Writer Matthew Harrington

I'm trying to get multiple summary statistics in R/S-PLUS grouped by categorical column in one shot. I found couple of functions, but all of them do one statistic per call, like aggregate().

data <- c(62, 60, 63, 59, 63, 67, 71, 64, 65, 66, 68, 66, 71, 67, 68, 68, 56, 62, 60, 61, 63, 64, 63, 59)
grp <- factor(rep(LETTERS[1:4], c(4,6,6,8)))
df <- data.frame(group=grp, dt=data)
mg <- aggregate(df$dt, by=df$group, FUN=mean)
mg <- aggregate(df$dt, by=df$group, FUN=sum) 

What I'm looking for is to get multiple statistics for the same group like mean, min, max, std, ...etc in one call, is that doable?

3

14 Answers

1. tapply

I'll put in my two cents for tapply().

tapply(df$dt, df$group, summary)

You could write a custom function with the specific statistics you want or format the results:

tapply(df$dt, df$group, function(x) format(summary(x), scientific = TRUE))
$A Min. 1st Qu. Median Mean 3rd Qu. Max.
"5.900e+01" "5.975e+01" "6.100e+01" "6.100e+01" "6.225e+01" "6.300e+01"
$B Min. 1st Qu. Median Mean 3rd Qu. Max.
"6.300e+01" "6.425e+01" "6.550e+01" "6.600e+01" "6.675e+01" "7.100e+01"
$C Min. 1st Qu. Median Mean 3rd Qu. Max.
"6.600e+01" "6.725e+01" "6.800e+01" "6.800e+01" "6.800e+01" "7.100e+01"
$D Min. 1st Qu. Median Mean 3rd Qu. Max.
"5.600e+01" "5.975e+01" "6.150e+01" "6.100e+01" "6.300e+01" "6.400e+01"

2. data.table

The data.table package offers a lot of helpful and fast tools for these types of operation:

library(data.table)
setDT(df)
> df[, as.list(summary(dt)), by = group] group Min. 1st Qu. Median Mean 3rd Qu. Max.
1: A 59 59.75 61.0 61 62.25 63
2: B 63 64.25 65.5 66 66.75 71
3: C 66 67.25 68.0 68 68.00 71
4: D 56 59.75 61.5 61 63.00 64
3

dplyr package could be nice alternative to this problem:

library(dplyr)
df %>% group_by(group) %>% summarize(mean = mean(dt), sum = sum(dt))

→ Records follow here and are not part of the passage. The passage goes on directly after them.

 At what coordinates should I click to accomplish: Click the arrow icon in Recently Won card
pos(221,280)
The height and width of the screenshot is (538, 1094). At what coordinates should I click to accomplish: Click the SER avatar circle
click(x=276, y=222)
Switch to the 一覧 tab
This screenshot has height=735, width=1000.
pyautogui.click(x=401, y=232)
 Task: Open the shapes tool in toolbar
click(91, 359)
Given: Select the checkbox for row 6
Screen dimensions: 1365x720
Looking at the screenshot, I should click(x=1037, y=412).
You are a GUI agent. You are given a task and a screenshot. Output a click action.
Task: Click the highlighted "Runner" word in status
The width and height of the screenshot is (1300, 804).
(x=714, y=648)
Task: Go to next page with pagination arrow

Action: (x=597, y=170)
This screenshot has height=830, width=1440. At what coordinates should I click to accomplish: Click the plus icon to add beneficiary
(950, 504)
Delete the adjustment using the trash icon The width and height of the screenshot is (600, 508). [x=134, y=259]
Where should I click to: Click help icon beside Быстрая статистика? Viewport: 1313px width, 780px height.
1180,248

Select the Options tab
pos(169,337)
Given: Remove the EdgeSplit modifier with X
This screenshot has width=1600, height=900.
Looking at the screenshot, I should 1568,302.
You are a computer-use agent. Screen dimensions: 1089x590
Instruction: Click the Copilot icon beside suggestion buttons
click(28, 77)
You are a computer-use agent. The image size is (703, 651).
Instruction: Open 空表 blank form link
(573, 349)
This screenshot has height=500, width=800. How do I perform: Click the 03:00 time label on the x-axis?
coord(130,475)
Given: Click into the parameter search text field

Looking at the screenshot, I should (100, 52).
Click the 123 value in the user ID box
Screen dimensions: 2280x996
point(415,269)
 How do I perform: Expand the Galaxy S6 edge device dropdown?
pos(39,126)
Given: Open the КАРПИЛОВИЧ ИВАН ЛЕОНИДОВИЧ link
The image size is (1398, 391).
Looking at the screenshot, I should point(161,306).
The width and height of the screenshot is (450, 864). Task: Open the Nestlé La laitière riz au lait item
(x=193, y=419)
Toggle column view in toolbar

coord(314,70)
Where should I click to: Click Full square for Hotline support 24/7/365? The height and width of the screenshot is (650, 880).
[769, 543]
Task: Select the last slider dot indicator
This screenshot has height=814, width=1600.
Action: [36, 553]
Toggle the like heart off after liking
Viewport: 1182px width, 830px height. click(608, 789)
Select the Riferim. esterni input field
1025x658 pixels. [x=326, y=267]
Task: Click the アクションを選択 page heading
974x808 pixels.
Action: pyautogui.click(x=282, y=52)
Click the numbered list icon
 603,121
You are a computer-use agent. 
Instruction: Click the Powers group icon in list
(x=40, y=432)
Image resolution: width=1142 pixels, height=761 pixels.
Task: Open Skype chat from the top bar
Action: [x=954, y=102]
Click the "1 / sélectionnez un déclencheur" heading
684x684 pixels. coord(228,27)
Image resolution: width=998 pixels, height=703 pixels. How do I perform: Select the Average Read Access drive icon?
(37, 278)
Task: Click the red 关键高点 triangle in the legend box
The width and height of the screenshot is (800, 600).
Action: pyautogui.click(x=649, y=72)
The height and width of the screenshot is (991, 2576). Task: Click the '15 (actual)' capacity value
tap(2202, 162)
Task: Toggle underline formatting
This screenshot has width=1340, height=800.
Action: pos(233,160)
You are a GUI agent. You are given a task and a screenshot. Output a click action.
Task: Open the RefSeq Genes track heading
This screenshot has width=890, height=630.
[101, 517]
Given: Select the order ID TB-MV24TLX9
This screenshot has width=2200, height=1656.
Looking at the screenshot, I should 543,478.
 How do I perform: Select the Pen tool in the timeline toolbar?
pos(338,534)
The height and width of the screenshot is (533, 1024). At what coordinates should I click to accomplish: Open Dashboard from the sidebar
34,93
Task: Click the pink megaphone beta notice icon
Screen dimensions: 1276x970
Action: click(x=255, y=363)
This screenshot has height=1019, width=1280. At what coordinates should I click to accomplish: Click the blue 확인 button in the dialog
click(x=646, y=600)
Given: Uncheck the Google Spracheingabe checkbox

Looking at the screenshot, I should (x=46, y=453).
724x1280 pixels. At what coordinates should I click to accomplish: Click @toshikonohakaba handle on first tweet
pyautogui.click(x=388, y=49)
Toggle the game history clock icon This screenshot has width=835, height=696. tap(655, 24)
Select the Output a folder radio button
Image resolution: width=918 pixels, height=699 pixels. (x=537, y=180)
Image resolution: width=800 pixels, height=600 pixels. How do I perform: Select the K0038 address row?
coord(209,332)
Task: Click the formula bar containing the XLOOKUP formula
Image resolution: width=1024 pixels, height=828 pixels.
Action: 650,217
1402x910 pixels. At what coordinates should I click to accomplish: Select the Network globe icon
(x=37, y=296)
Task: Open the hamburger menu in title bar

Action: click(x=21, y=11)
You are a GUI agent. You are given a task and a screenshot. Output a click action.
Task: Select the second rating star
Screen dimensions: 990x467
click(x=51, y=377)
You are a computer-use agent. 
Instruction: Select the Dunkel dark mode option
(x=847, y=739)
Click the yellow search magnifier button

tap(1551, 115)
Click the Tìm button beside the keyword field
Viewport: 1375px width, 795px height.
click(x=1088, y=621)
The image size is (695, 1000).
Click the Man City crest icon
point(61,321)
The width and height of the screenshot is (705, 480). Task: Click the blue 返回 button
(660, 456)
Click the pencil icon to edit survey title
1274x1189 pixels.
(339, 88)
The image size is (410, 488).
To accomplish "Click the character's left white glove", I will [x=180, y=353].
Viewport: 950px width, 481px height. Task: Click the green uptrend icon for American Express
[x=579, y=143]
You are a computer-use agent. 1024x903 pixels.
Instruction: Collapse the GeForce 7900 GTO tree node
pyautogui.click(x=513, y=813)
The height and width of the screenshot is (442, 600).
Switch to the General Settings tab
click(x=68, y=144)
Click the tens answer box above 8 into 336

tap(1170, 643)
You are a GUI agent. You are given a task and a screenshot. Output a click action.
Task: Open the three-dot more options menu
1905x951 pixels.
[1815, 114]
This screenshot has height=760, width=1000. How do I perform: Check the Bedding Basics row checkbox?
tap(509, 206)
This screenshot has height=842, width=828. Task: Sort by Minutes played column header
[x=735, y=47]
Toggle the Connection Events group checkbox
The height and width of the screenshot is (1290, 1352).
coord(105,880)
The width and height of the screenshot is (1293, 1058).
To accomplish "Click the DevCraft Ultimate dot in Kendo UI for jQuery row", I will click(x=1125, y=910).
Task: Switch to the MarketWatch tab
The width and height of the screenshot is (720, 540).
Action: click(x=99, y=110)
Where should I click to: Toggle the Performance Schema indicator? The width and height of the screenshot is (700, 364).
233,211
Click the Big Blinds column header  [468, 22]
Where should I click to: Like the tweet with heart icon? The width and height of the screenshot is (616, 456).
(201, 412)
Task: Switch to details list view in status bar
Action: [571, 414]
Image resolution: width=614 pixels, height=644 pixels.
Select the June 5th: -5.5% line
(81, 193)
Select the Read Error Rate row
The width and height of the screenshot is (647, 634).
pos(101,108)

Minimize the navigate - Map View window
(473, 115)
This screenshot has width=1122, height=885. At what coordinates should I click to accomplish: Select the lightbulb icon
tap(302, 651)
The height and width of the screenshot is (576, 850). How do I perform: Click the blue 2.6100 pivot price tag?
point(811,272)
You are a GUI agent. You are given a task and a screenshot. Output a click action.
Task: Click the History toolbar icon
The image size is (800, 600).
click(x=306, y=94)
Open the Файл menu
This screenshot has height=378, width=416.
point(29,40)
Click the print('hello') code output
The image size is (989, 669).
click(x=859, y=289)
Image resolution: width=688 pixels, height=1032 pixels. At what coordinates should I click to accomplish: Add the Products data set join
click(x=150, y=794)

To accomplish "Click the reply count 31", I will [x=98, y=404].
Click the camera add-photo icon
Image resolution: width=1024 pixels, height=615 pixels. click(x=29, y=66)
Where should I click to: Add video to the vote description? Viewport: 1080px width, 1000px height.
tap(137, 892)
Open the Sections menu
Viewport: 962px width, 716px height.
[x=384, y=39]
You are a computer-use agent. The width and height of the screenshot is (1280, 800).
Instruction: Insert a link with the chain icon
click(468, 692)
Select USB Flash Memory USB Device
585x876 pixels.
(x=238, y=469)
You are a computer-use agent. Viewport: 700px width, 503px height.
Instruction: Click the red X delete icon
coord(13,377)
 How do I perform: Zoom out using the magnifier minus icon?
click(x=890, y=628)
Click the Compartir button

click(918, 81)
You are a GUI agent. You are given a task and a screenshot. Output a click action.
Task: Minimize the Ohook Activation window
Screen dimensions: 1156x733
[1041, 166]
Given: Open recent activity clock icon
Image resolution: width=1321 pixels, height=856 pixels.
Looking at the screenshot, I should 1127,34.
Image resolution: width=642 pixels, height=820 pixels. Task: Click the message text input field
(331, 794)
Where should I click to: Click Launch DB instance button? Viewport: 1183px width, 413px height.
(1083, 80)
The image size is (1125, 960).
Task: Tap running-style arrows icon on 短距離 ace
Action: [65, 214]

To get 1st quadrant and 3rd quadrant

df %>% group_by(group) %>% summarize(q1 = quantile(dt, 0.25), q3 = quantile(dt, 0.75))
0

Using Hadley Wickham's purrr package this is quite simple. Use split to split the passed data_frame into groups, then use map to apply the summary function to each group.

library(purrr)
df %>% split(.$group) %>% map(summary)
2

There's many different ways to go about this, but I'm partial to describeBy in the psych package:

describeBy(df$dt, df$group, mat = TRUE) 
0

take a look at the plyr package. Specifically, ddply

ddply(df, .(group), summarise, mean=mean(dt), sum=sum(dt))
0

after 5 long years I'm sure not much attention is going to be received for this answer, But still to make all options complete, here is the one with data.table

library(data.table)
setDT(df)[ , list(mean_gr = mean(dt), sum_gr = sum(dt)) , by = .(group)]
# group mean_gr sum_gr
#1: A 61 244
#2: B 66 396
#3: C 68 408
#4: D 61 488 

The psych package has a great option for grouped summary stats:

library(psych)
describeBy(dt, group="grp")

produces lots of useful stats including mean, median, range, sd, se.

Besides describeBy, the doBy package is an another option. It provides much of the functionality of SAS PROC SUMMARY. Details:

1

While some of the other approaches work, this is pretty close to what you were doing and only uses base r. If you know the aggregate command this may be more intuitive.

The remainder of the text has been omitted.